Pico Fido may need udev rules for certain snaps - e.g. on Ubuntu

The Pico Fido project recently received 3 official USB Vendor and Product IDs.

Before that it used the dummy IDs feff as Vendor ID and fcfd as the product ID. On Windows 11 that did not cause any issues - nor on Fedora Linux. But for snap based browsers like on Ubuntu that might create access issues (as Snaps can have reduced access to the system via confinement).

In those circumstances udev rules might be needed to grant access to the Pico Fido key with the dummy Vendor and Product IDs.

For Chromium in /etc/udev/rules.d/70-snap.chromium.rules

SUBSYSTEM=="hidraw", KERNEL=="hidraw*", ATTRS{idVendor}=="feff", ATTRS{idProduct}=="fcfd", TAG+="snap_chromium_chromium"

For Firefox in /etc/udev/rules.d/70-snap.firefox.rules

SUBSYSTEM=="hidraw", KERNEL=="hidraw*", ATTRS{idVendor}=="feff", ATTRS{idProduct}=="fcfd", TAG+="snap_firefox_geckodriver"
SUBSYSTEM=="hidraw", KERNEL=="hidraw*", ATTRS{idVendor}=="feff", ATTRS{idProduct}=="fcfd", TAG+="snap_firefox_firefox"

those lines (in Ubuntu 25.10) are sufficient to get a Pico Fido key with the dummy VID and PID recognised by the browsers (Firefox seems to require a line each - tagged for the geckodriver - snap_firefox_geckodriver - and firefox itself - snap_firefox_firefox compared to one line with only the snap_chromium_chromium tag for Chromium).
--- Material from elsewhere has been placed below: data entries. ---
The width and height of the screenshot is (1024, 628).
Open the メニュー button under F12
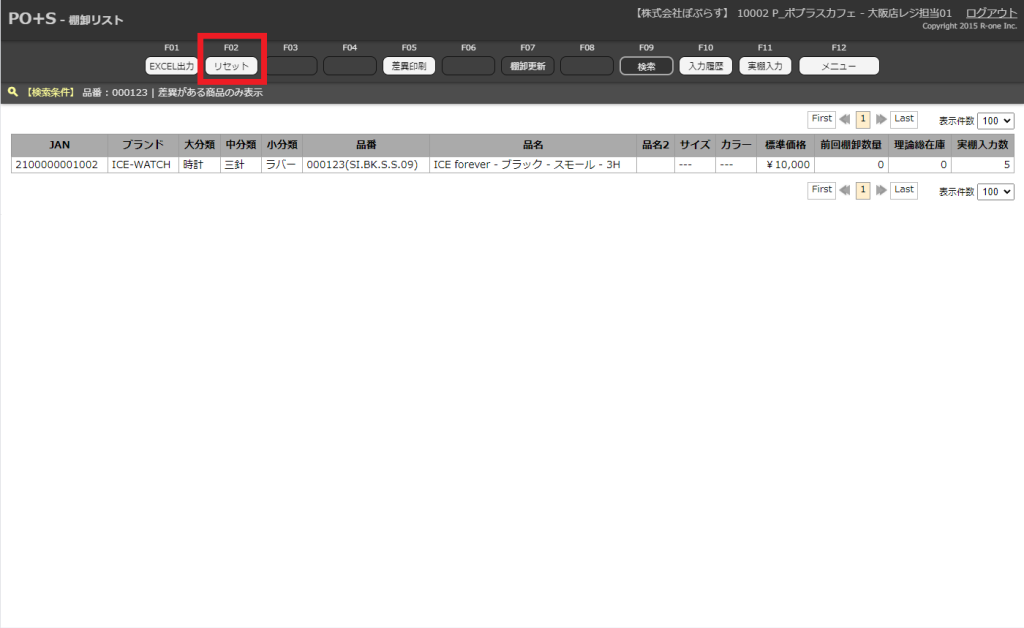pos(838,66)
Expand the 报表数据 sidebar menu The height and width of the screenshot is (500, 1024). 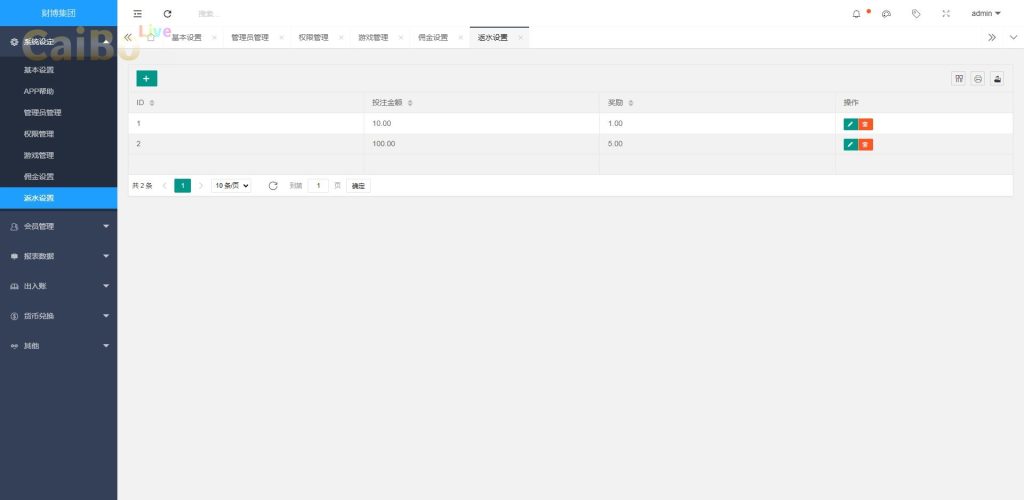tap(58, 256)
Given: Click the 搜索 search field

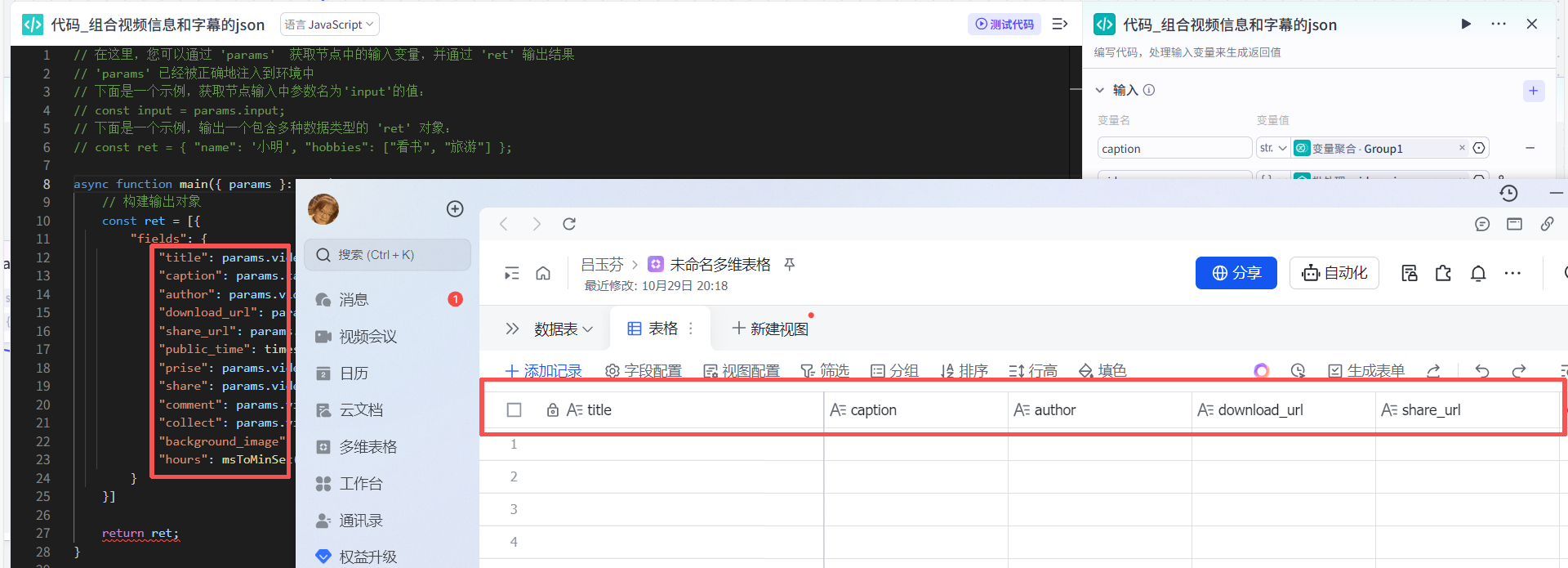Looking at the screenshot, I should pyautogui.click(x=388, y=255).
Hopefully in future the IDs for Pico Fido (real or dummy) will be more widely recognised (even the dummy IDs work on Fedora Linux currently - as per the Solo Keys documentation it seems to employ a more universal approach to detecting standards compliant tokens).

Important postscript:

N.B. if you want to use a Pico Fido key to protect anything a sophisticated adversary might want to gain access to without leaving any trace - except suggesting you accessed it - then note that Token2 who do Pico Fido based devices talk about a security vulnerablity at the hardware level for Pico based devices. There are various mitigations discussed in a GitHub issue as well as in the original paper - but I think the key takeaway - apart from reading the documentation to figure out what mitigations there are - is: choose a really long PIN - 8 characters as minimum and ensure it is really random (so not birthdays or other numbers personally associated with you and your folks nor anything based off dates in last few hundred years like 19391945 as those restrict the key space in predictable ways).

A strong random PIN combined with resetting your device and passkeys periodically might offer some protection (e.g. if a sophisticated adversary has or can buy access to parallel brute forcing that reduces a theoretical 10 years for an 8 digit PIN down to a few months it will not do them much good if 2 months later your accounts all use different passkeys - i.e. cryptographic keys stored on your physical device - and you have changed the PIN on your security key - i.e. the physical USB or smartcard device). A long PIN would force an attacker to go old fashioned (catch your PIN entry in person or on camera - or gain access to your online accounts via legal coercion of the account provider) or engage in rubber hose cryptography (i.e. torturing you for your PIN - but that would not suit an adversary interested in stealthy acccess or control).

All that said: if you just want to protect an online shopping account or two in a way that is hard to phish then a FIDO2 security key - even an old FIDO2 security key or a Pico Fido based key when one has not fully read the documentation - might be better than not using passkeys. As ever this will likely result in attackers in general changing tactics e.g. trying to see if social engineering and identity theft can get them through the account recovery process of a provider - if they can no longer get phishable 2 factor codes due to passkey adoption.